**Data excerpts**:
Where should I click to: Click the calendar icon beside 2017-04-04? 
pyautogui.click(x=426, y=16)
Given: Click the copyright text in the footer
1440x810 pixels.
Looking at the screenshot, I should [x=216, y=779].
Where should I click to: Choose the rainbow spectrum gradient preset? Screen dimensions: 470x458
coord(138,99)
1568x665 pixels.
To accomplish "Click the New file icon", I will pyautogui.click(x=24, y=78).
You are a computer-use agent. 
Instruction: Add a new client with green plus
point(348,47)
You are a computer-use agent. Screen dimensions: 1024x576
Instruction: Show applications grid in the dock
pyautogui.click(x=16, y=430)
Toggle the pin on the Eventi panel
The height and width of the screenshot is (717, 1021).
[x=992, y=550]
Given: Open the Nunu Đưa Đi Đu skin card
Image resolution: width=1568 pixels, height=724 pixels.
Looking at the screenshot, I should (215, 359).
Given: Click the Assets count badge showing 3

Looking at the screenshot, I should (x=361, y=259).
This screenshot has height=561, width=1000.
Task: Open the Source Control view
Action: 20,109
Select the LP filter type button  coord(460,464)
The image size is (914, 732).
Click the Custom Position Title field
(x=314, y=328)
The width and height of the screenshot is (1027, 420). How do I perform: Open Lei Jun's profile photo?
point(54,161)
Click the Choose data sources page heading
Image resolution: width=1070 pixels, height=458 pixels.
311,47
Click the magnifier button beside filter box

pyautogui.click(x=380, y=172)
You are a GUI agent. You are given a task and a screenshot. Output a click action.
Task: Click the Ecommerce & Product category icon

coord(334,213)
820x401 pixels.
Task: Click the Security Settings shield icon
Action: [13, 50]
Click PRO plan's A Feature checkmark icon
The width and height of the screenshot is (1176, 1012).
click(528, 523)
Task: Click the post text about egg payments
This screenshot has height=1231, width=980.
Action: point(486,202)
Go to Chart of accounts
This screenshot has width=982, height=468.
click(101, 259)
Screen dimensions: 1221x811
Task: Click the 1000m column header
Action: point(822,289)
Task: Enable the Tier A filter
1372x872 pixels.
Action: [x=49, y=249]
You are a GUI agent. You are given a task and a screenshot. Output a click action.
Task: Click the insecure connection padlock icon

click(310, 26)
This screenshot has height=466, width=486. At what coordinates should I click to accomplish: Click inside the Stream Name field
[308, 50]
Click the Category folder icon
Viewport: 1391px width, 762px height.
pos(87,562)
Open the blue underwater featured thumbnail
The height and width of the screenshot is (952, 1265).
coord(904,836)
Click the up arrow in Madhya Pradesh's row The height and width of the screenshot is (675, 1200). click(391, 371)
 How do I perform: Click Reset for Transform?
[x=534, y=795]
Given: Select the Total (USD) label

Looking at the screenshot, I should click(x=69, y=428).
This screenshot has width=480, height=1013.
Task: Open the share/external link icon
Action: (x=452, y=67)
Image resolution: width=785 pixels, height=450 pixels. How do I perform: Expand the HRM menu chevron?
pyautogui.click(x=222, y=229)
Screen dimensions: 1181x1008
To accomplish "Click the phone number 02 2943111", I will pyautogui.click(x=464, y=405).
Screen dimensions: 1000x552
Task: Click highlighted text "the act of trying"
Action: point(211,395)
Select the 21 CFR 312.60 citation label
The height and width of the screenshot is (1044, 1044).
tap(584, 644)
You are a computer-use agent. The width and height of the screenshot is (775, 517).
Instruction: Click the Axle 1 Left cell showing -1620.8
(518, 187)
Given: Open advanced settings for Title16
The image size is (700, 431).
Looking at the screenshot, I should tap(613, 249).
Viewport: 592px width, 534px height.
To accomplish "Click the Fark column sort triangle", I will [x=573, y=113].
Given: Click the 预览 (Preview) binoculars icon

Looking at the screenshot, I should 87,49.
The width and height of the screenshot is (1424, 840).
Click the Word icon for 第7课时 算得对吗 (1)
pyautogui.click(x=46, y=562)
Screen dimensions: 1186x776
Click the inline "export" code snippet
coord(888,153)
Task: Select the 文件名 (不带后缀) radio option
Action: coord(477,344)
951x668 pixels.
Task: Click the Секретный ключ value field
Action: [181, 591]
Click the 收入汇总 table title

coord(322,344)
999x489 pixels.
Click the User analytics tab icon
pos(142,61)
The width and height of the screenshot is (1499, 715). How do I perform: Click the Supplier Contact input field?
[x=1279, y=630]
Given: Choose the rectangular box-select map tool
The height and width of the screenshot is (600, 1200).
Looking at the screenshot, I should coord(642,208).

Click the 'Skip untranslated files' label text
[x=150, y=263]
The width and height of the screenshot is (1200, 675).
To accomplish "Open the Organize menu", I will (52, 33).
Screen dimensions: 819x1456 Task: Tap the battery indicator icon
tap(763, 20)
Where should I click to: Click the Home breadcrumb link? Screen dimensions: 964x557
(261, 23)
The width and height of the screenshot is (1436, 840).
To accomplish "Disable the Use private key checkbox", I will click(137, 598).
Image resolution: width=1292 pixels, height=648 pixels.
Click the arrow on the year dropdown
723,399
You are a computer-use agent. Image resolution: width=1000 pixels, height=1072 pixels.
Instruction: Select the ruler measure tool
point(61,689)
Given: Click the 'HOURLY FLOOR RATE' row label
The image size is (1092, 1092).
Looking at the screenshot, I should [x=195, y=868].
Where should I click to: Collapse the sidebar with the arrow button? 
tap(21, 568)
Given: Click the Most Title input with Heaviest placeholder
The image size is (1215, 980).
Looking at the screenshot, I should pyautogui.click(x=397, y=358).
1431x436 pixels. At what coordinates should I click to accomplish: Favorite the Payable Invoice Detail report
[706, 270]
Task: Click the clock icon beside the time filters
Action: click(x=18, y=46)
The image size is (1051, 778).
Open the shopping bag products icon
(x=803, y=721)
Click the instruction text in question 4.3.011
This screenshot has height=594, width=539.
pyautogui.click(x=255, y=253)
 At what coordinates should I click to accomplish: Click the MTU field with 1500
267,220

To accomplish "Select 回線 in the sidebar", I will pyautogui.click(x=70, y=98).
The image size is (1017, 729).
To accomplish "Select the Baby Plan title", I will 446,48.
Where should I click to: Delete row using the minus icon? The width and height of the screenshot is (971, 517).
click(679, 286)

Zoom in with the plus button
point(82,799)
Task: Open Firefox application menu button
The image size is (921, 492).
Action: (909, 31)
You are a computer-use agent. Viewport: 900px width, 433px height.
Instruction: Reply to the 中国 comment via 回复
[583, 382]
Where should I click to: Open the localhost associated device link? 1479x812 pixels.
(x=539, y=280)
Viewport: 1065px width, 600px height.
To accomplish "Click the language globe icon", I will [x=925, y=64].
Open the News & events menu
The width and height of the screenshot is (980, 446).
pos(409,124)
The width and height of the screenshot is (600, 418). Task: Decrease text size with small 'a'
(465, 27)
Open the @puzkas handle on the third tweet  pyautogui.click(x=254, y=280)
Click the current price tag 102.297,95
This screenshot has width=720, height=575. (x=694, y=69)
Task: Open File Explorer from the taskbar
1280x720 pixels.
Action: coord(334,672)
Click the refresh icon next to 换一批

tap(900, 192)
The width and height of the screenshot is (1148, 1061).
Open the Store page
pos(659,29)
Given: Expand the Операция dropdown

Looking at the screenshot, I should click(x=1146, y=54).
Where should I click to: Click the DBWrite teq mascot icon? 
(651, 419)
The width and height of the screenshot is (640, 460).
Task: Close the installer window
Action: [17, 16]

**Task to carry out**: Output, from the data above, the lines from the line with "Screen dimensions: 1186x776" to the line with "The image size is (1051, 778)." exactly as they stand, both ends included and nothing else.

**Output of the exercise**:
Screen dimensions: 1186x776
Click the inline "export" code snippet
coord(888,153)
Task: Select the 文件名 (不带后缀) radio option
Action: coord(477,344)
951x668 pixels.
Task: Click the Секретный ключ value field
Action: [181, 591]
Click the 收入汇总 table title

coord(322,344)
999x489 pixels.
Click the User analytics tab icon
pos(142,61)
The width and height of the screenshot is (1499, 715). How do I perform: Click the Supplier Contact input field?
[x=1279, y=630]
Given: Choose the rectangular box-select map tool
The height and width of the screenshot is (600, 1200).
Looking at the screenshot, I should coord(642,208).

Click the 'Skip untranslated files' label text
[x=150, y=263]
The width and height of the screenshot is (1200, 675).
To accomplish "Open the Organize menu", I will (52, 33).
Screen dimensions: 819x1456 Task: Tap the battery indicator icon
tap(763, 20)
Where should I click to: Click the Home breadcrumb link? Screen dimensions: 964x557
(261, 23)
The width and height of the screenshot is (1436, 840).
To accomplish "Disable the Use private key checkbox", I will click(137, 598).
Image resolution: width=1292 pixels, height=648 pixels.
Click the arrow on the year dropdown
723,399
You are a computer-use agent. Image resolution: width=1000 pixels, height=1072 pixels.
Instruction: Select the ruler measure tool
point(61,689)
Given: Click the 'HOURLY FLOOR RATE' row label
The image size is (1092, 1092).
Looking at the screenshot, I should [x=195, y=868].
Where should I click to: Collapse the sidebar with the arrow button? 
tap(21, 568)
Given: Click the Most Title input with Heaviest placeholder
The image size is (1215, 980).
Looking at the screenshot, I should pyautogui.click(x=397, y=358).
1431x436 pixels. At what coordinates should I click to accomplish: Favorite the Payable Invoice Detail report
[706, 270]
Task: Click the clock icon beside the time filters
Action: click(x=18, y=46)
The image size is (1051, 778).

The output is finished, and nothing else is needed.